PG: “She believed that it was part of her job to expand the perimeter of the tent. Radio Two’s a big tent. And that Russell was an important symbol…”
NC: “But she let him get away with far too much, that’s basically it, isn’t it?”

PG: “There’s no question about it. You know, I can try and be evasive and clever and come up with euphemisms, but the fact is that he was her pet and she let him get away with so many outrageous things. And I have to say, you know that in this profession, we never disparage a colleague. It’s an unwritten rule. But when his hire was announced, I sent an email of protest to her, the only one I’ve ever sent in my entire career. I knew this would end in tears, because it could only end in tears. When you pick up a time bomb, one day it will explode because that’s what time bombs do.”
NC: “What was the thrust of your message to Lesley in that email? You’ve told us basically, but what was your top line, as they say?
PG: “I’m afraid that I used a word that I could not repeat on this programme. I just thought that he did not have the talent for Radio Two. I’m sorry, I did not. And I believe I’ve been shown to be right. His talent, though it is appealing to millions of people, was not appropriate for this network.”
NC: “OK, Lesley Douglas has to be replaced. It probably won’t mean a lot to people, they just turn on the radio and they get the people that they like on the radio playing the records that they enjoy. But what does Radio 2 now need at the top? Maybe somebody like Bob Shennan, who’s a former Controller of Five Live, who knows about compliance, who knows about news and current affairs…”
PG: “And is free since the collapse of 4Digital. Yes, he is a safe pair of hands and he’s also an admired figure. But, you know, we are talent, they are management. What they’re going to do is beyond me. But there are people who you could be happy with. Any of us could be brought down, not by what we do every day but by our greatest defect and I’m sorry that Lesley had that one defect.

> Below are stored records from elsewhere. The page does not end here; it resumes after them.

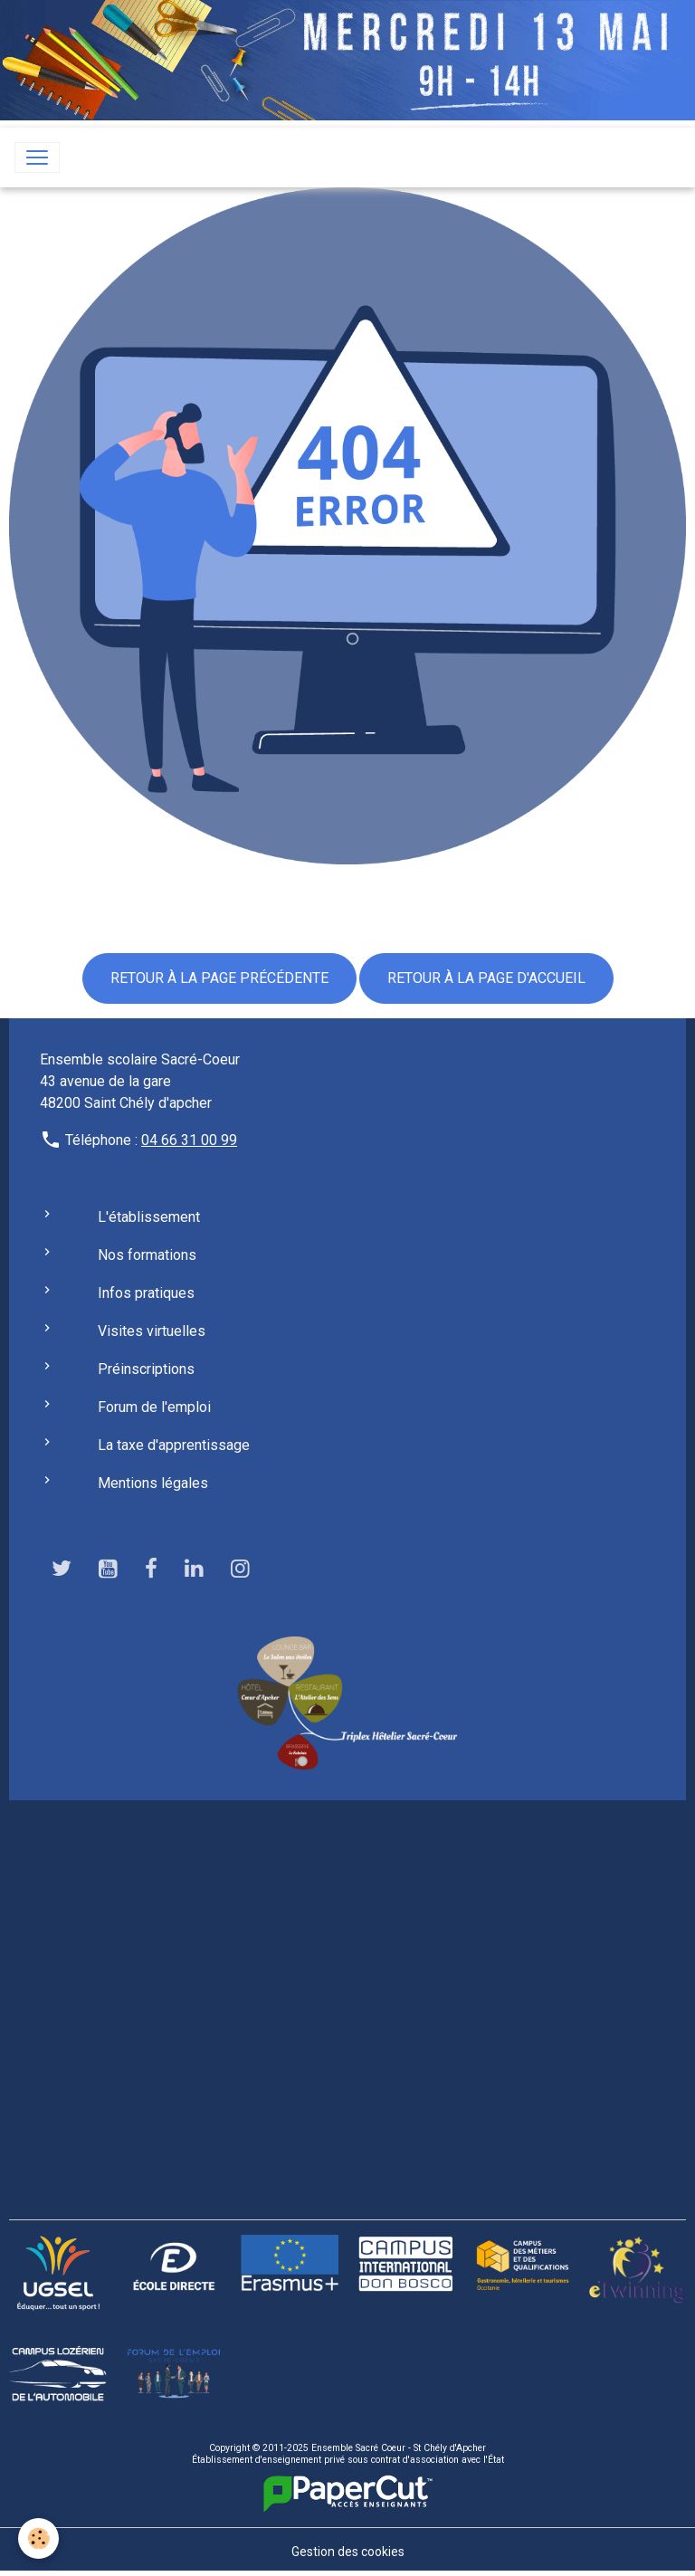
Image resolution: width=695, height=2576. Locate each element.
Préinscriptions (146, 1369)
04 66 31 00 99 (189, 1140)
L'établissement (149, 1217)
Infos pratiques (146, 1293)
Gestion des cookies (348, 2551)
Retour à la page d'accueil (486, 978)
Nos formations (147, 1255)
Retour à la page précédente (219, 978)
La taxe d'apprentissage (174, 1445)
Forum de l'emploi (154, 1407)
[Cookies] (38, 2538)
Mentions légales (153, 1483)
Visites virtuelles (151, 1331)
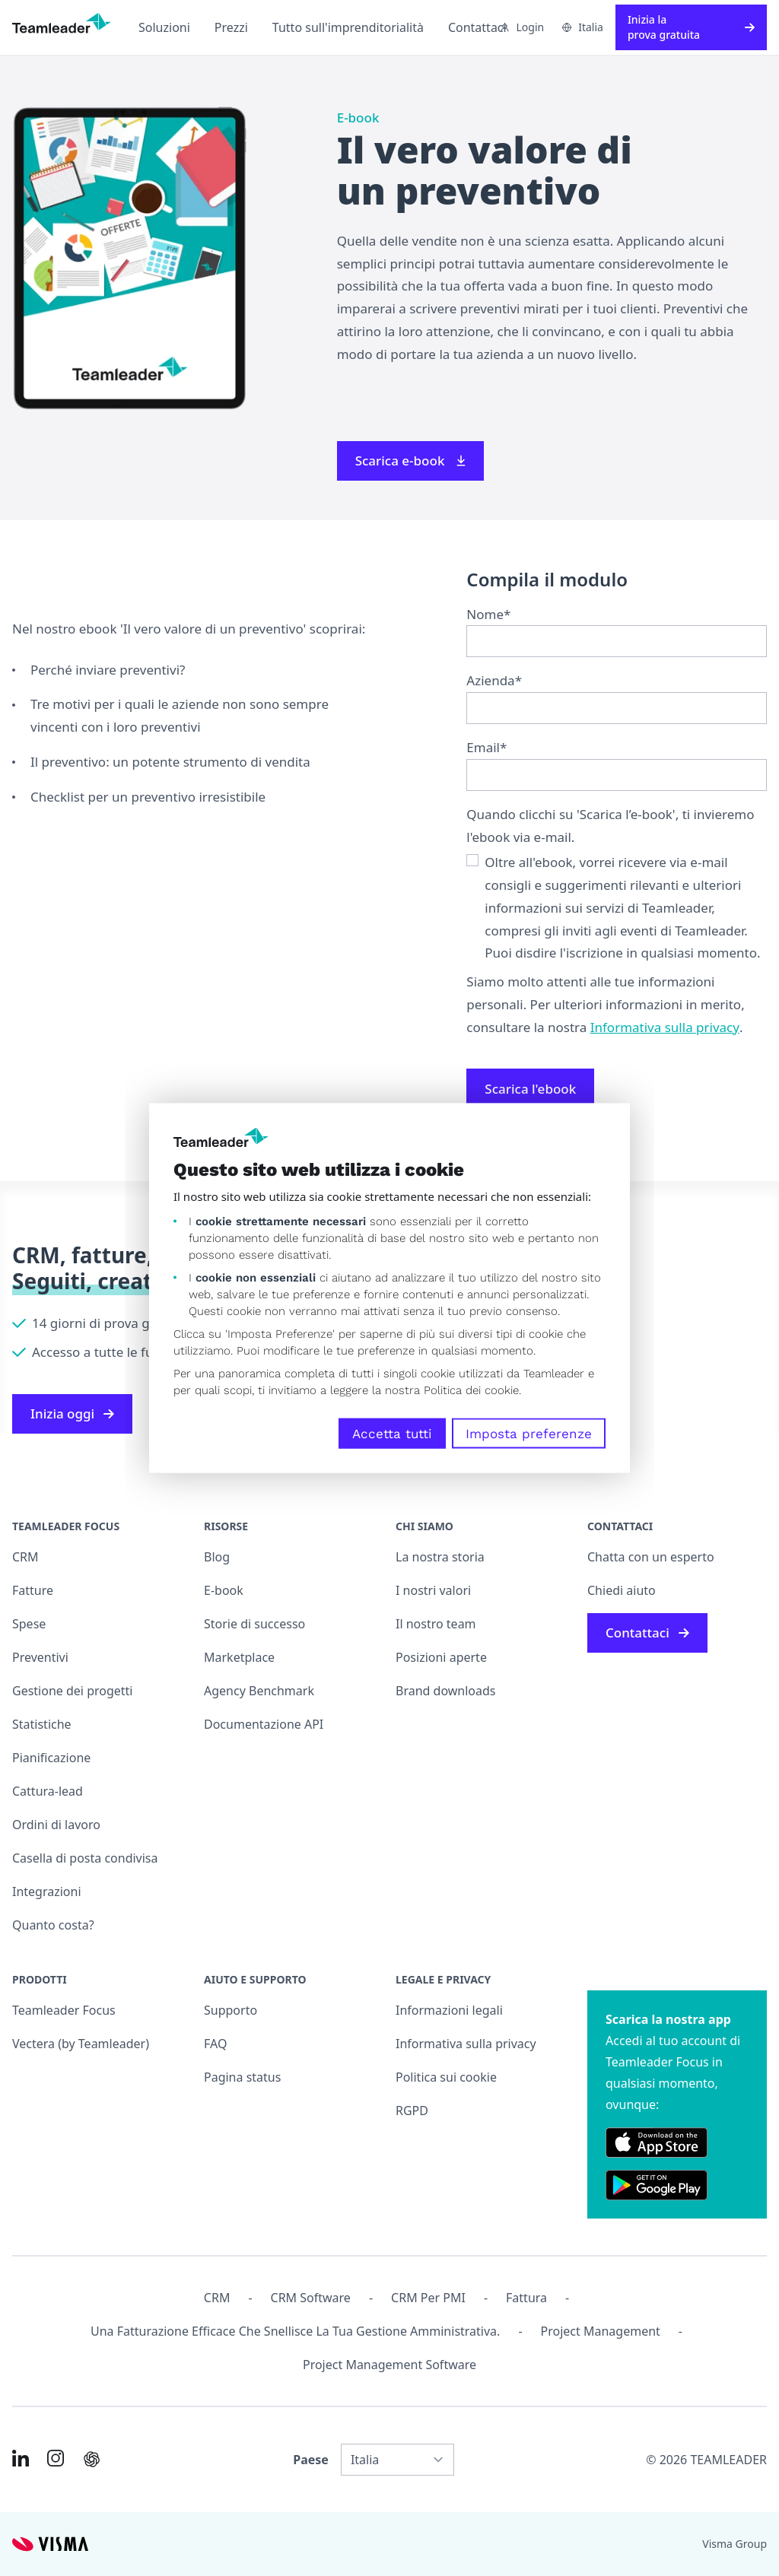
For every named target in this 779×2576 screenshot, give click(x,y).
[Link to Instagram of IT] (55, 2458)
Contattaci (477, 27)
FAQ (215, 2043)
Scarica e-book (410, 460)
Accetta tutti (392, 1432)
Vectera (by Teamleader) (80, 2043)
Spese (29, 1623)
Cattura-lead (47, 1791)
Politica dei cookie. (472, 1389)
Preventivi (40, 1657)
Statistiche (42, 1724)
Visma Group (734, 2543)
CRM (25, 1556)
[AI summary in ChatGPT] (91, 2459)
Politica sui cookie (446, 2077)
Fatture (32, 1590)
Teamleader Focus (64, 2010)
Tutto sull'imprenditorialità (348, 27)
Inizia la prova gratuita (691, 27)
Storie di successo (254, 1623)
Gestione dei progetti (72, 1690)
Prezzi (231, 27)
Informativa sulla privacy (664, 1027)
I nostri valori (433, 1590)
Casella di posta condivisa (85, 1858)
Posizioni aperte (441, 1657)
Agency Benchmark (259, 1690)
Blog (217, 1556)
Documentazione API (263, 1724)
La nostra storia (440, 1556)
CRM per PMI (428, 2297)
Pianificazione (51, 1757)
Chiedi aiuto (621, 1590)
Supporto (230, 2010)
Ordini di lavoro (56, 1824)
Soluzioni (164, 27)
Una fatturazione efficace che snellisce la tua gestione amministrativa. (295, 2331)
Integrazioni (46, 1891)
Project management (600, 2331)
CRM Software (311, 2297)
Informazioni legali (449, 2010)
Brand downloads (446, 1690)
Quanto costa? (53, 1925)
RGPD (412, 2110)
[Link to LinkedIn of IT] (20, 2458)
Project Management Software (389, 2364)
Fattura (526, 2297)
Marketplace (239, 1657)
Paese (311, 2459)
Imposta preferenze (529, 1432)
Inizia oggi (72, 1413)
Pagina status (242, 2077)
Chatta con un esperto (650, 1556)
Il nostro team (436, 1623)
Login (522, 27)
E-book (223, 1590)
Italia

“Now in terms of what’s going to happen on air from now on, I’ve been amused that everybody from Mark Thompson on down talks about presenters as if they are idiots, who are not expected to have judgement about the content of their programme. And that it is producers who are responsible for holding them on a leash. Are we some kind of freaks? I don’t think that the people who are entrusted with the microphone should be people you would consider to be freaks. Everything we ever say on the radio will be remembered by somebody, somewhere. We have an awesome responsibility. And to put that responsibility in the hands of people who only consider radio to be a link in the chain of their career, rather than the touchstone, is very, very dangerous.”